Adding foundationless frames with paint stir stick painted with wax as starter strip.
While updating this I also realized I should have moved the tag # with the queen when the queen accidentally was moved in the split. We hope to fix all of that in the next day or two. Also, probably should have left queen cell in #5. We will have to check if it is queenless as I suspected last time. Probably need to return the frame. Learn from our mistakes. Remember to write down which hives have eggs in them.


----------



## Robbin (May 26, 2013)

*Re: 2018 journal NW Florida Gulf Coast*

I didn't lose a single hive, but I lost 11 nucs! I went through them today. Looks like they all starved to death. Two or three had very large numbers but the rest were normal to small size nucs. We had a VERY mild winter, fly days every week, if not every day every week. I had dry sugar open feeding the entire winter with bees all over it every nice day.

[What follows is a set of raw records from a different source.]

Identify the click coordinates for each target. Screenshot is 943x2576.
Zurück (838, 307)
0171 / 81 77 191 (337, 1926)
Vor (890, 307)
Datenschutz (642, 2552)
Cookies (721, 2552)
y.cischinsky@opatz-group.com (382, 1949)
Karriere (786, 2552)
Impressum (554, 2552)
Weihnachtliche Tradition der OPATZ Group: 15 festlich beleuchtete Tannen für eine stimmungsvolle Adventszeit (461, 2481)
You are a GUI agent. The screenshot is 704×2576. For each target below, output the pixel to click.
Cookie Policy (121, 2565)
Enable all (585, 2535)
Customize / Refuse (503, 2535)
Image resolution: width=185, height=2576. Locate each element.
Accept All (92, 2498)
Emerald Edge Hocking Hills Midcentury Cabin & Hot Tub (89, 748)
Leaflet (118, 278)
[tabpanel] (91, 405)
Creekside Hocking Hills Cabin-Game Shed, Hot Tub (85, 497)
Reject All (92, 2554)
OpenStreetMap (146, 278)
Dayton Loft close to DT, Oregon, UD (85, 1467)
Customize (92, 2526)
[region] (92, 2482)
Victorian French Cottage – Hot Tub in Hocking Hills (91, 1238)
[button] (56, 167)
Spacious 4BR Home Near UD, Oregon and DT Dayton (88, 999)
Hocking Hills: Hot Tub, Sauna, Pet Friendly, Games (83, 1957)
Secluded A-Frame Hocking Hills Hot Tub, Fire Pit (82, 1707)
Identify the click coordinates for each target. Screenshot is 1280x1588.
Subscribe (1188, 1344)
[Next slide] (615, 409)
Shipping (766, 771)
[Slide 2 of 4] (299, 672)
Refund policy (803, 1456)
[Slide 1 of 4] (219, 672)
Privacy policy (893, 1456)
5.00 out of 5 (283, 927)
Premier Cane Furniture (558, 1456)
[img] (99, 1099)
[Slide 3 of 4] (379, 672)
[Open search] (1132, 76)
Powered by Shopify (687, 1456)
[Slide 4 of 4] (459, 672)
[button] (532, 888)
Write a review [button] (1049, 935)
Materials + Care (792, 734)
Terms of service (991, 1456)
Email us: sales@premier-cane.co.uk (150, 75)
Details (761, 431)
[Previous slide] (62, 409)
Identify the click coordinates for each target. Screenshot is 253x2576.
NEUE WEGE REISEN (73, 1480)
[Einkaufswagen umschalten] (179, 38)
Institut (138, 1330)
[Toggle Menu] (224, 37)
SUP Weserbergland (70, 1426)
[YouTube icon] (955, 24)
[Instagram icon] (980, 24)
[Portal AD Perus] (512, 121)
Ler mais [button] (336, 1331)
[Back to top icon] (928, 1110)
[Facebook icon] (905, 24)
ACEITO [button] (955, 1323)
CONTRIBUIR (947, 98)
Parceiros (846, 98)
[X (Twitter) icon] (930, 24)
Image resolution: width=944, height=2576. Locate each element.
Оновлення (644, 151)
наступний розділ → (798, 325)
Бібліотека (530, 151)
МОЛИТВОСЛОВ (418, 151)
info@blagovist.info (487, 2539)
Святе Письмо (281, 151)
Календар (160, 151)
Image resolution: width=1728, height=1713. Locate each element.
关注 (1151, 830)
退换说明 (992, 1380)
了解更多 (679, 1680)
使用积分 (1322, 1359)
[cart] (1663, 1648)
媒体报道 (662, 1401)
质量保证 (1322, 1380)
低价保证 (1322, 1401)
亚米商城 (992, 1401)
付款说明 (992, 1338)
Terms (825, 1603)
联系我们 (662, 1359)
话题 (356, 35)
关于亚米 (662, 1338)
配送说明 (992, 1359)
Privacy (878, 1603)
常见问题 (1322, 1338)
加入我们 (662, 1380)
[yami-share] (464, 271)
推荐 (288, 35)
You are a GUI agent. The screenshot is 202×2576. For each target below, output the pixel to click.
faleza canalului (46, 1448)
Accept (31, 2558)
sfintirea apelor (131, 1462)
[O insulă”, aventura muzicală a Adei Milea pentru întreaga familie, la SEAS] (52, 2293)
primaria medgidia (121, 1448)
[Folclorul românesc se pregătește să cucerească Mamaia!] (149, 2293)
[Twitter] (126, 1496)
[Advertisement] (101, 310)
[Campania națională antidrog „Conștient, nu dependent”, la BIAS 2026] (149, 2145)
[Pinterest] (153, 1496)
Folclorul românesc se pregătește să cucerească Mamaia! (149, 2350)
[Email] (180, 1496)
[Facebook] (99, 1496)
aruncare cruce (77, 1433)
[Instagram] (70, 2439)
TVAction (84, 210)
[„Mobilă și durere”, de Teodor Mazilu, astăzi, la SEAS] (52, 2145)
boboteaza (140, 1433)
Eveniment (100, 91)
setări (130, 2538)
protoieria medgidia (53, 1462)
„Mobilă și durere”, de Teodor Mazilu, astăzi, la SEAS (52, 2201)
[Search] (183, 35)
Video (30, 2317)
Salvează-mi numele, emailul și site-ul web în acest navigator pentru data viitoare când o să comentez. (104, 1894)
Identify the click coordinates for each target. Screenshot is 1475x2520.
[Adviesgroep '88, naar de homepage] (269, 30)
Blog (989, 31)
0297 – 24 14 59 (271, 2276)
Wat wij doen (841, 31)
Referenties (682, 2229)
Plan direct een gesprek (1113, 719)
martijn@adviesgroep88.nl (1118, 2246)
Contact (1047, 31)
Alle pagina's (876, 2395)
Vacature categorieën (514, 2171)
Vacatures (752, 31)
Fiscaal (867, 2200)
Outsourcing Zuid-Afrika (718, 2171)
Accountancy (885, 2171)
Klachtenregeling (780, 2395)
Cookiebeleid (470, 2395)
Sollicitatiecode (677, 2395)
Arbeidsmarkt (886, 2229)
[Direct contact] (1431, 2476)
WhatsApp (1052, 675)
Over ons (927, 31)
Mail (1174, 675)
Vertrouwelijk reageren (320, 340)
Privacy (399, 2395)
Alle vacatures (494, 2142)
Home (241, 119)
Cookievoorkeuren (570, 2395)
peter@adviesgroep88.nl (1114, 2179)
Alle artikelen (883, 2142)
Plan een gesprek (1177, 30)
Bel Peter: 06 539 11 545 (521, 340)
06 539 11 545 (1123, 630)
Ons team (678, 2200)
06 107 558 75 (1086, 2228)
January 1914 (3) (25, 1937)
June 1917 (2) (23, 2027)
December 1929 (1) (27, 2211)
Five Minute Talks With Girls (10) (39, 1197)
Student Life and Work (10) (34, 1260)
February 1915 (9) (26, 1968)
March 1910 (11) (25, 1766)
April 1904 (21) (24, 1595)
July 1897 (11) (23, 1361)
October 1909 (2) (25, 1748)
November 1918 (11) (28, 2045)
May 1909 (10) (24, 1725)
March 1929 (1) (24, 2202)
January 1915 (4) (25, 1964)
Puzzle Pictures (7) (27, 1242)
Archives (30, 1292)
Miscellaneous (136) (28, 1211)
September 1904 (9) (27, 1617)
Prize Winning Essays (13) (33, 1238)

The main hives have to fly about 100 yards the nucs feeder is much closer, none more than 60 yards and several that starved are in plain site of the feeder. I really don't under stand why they would starve to death in plain site of a feeder that was usually covered with bees. I'm lucky I got to them when I did, wax moths were just hitting them and I saved the bulk of the comb, some 70 frames. It is really heart breaking to find bees starved to death. I've never lost them in these numbers before. I usually lose more hives than I do nucs. But I usually lose very few period. I did treat the hives and didn't treat the nucs because I bought a mighty might killer. But I don't think that is the problem. some of these were strong nucs that simply starved to death in plain sight of a feeder. I will look for stores next year and put feeders in Nucs. Really confused about how this happened.


----------



## JWPalmer (May 1, 2017)

*Re: 2018 journal NW Florida Gulf Coast*

Robbin, very sorry for your losses, especially for starvation. I think there is some kind of magic number for nuc strength before they forage in cooler weather. Critical mass for cluster warmth? Anyhow, I noticed that my nucs were not hitting the pollen feeder as hard as the large hives which is why I put patties in the nucs only last month. I also kept syrup and sugar bricks on them the whole time. Bricks and first pieces of patties are gone in most. You should still do an autopsy to rule out any mite related causes, esp BPV or anything that could have weakened them. Glad that you saved the comb. Makes the next round that much easier.


----------



## Jadeguppy (Jul 19, 2017)

*Re: 2018 journal NW Florida Gulf Coast*

Robbin that bites. I did in hive feeding this winter with a plastic container full of sugar candy. When it warmed reasonably consistently, I switched to in hive pint jars. Maybe that will work better for you if we have another mild winter. At least you know it wasn't because of treatment issues.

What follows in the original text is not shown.